Le cœur du problème se situe au niveau du régulateur MPPT. Par sa nature même — hacheur DC/DC à commutation rapide et fonctionnement continu — il génère un spectre de bruit large bande, particulièrement pénalisant pour les bandes HF. Ce bruit, initialement conduit, est ensuite efficacement rayonné par les câbles photovoltaïques, la structure mécanique des panneaux, les masses flottantes et l’ensemble du réseau DC, qui se comportent alors comme des antennes parasites en mode commun. L’absence de terre RF ou de référence électromagnétique stable accentue encore ce phénomène, rendant l’ensemble de l’installation électriquement cohérente mais radioélectriquement instable.
Dans une station radioamateur, ces perturbations ne se manifestent pas uniquement par l’alimentation du matériel. Elles se couplent également au coaxial, à l’antenne et aux masses de la station, élevant brutalement le bruit de fond et rendant toute réception exploitable impossible, y compris avec plusieurs équipements différents. Le caractère diurne, continu et large bande des QRM observés constitue une signature typique des systèmes photovoltaïques à découpage non maîtrisé du point de vue CEM.
Les installations domestiques raccordées au réseau ne sont pas exemptes de ces problématiques. Onduleurs, micro-onduleurs, liaisons de communication internes et réseaux électriques internes constituent autant de vecteurs supplémentaires de propagation du bruit, souvent au-delà même de la propriété concernée. Le respect des normes réglementaires, s’il est nécessaire, ne garantit en rien une compatibilité radioélectrique satisfaisante pour les usages radioamateurs, ces normes étant conçues pour des environnements grand public et non pour des récepteurs à haute sensibilité.
Ce retour d’expérience met en évidence une réalité incontournable : l’intégration d’un système photovoltaïque et d’une station radioamateur ne peut être envisagée sans une compréhension approfondie des mécanismes de génération, de conduction et de rayonnement des perturbations électromagnétiques.
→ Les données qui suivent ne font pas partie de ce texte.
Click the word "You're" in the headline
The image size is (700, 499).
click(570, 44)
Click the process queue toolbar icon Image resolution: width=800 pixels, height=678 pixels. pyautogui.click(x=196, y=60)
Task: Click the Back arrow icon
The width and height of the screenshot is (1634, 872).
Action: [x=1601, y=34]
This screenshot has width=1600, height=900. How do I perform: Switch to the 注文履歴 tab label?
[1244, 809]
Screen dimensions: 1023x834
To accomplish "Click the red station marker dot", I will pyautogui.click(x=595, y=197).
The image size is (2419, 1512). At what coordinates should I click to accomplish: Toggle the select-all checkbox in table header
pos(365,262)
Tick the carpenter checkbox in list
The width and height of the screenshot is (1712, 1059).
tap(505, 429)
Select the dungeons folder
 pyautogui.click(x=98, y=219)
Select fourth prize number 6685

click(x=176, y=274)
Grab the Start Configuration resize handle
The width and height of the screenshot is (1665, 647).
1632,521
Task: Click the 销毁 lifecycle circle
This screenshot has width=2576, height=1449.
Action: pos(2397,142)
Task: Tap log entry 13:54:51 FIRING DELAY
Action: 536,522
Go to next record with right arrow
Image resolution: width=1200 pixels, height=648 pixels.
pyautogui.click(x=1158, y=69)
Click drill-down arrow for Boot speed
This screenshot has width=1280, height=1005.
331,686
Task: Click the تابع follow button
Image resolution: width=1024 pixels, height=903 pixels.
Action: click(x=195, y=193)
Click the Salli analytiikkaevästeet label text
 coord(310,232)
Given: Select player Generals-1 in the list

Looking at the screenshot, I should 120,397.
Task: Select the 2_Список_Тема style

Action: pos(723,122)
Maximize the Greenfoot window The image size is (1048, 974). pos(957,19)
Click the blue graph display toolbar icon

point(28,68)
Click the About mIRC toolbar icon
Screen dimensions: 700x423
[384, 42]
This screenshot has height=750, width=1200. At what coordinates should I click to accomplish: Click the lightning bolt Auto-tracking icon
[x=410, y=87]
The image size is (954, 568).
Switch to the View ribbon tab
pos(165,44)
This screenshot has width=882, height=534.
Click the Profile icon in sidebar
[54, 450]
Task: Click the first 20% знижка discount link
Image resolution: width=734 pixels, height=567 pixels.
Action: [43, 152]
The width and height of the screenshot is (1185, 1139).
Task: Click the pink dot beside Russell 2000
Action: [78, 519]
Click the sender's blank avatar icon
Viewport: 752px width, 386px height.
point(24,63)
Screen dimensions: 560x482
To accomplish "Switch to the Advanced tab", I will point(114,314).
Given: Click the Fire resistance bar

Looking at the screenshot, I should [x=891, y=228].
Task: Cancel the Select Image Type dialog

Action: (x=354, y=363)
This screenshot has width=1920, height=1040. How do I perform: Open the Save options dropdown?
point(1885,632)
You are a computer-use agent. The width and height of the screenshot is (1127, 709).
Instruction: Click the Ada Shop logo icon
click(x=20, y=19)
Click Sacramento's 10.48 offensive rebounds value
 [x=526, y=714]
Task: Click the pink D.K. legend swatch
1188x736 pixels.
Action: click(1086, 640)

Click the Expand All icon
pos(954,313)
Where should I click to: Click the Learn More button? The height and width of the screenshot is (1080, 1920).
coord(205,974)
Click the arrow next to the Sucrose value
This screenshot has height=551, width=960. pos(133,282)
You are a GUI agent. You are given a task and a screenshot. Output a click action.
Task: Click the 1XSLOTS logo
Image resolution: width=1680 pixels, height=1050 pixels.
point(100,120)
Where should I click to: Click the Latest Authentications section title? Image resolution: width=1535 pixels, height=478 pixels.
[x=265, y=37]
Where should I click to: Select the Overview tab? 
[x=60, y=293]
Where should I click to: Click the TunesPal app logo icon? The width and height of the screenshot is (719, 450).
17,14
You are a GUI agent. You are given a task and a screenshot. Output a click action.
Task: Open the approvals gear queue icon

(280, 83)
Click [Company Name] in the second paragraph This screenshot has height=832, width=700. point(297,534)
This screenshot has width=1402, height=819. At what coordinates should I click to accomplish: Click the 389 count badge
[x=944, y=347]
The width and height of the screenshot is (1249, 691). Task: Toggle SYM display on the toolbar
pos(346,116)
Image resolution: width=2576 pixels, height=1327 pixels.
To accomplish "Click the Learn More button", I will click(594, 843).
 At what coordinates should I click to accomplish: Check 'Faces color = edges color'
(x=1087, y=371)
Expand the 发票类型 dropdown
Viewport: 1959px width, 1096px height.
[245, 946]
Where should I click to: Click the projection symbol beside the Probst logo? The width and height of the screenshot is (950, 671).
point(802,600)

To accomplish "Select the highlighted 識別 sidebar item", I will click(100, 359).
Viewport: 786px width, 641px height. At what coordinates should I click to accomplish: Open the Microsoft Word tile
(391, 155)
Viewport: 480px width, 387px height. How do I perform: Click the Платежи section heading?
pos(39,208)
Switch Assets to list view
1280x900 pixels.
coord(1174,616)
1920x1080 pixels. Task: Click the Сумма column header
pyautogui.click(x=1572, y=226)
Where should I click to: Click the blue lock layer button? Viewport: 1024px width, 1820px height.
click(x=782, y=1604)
Tant que ces aspects ne sont pas pris en compte dès la conception, l’autonomie énergétique peut se faire au détriment total de l’exploitabilité radio. Ce constat, partagé par de nombreux OM, rappelle que l’énergie “propre” sur le plan environnemental ne l’est pas nécessairement sur le plan radioélectrique.
Compilé et argumenté par F4JRR Opérateur Fernand.
Ci dessous une check-list pour aider à l’évaluation de l’installation pour définir l’origine des QRM.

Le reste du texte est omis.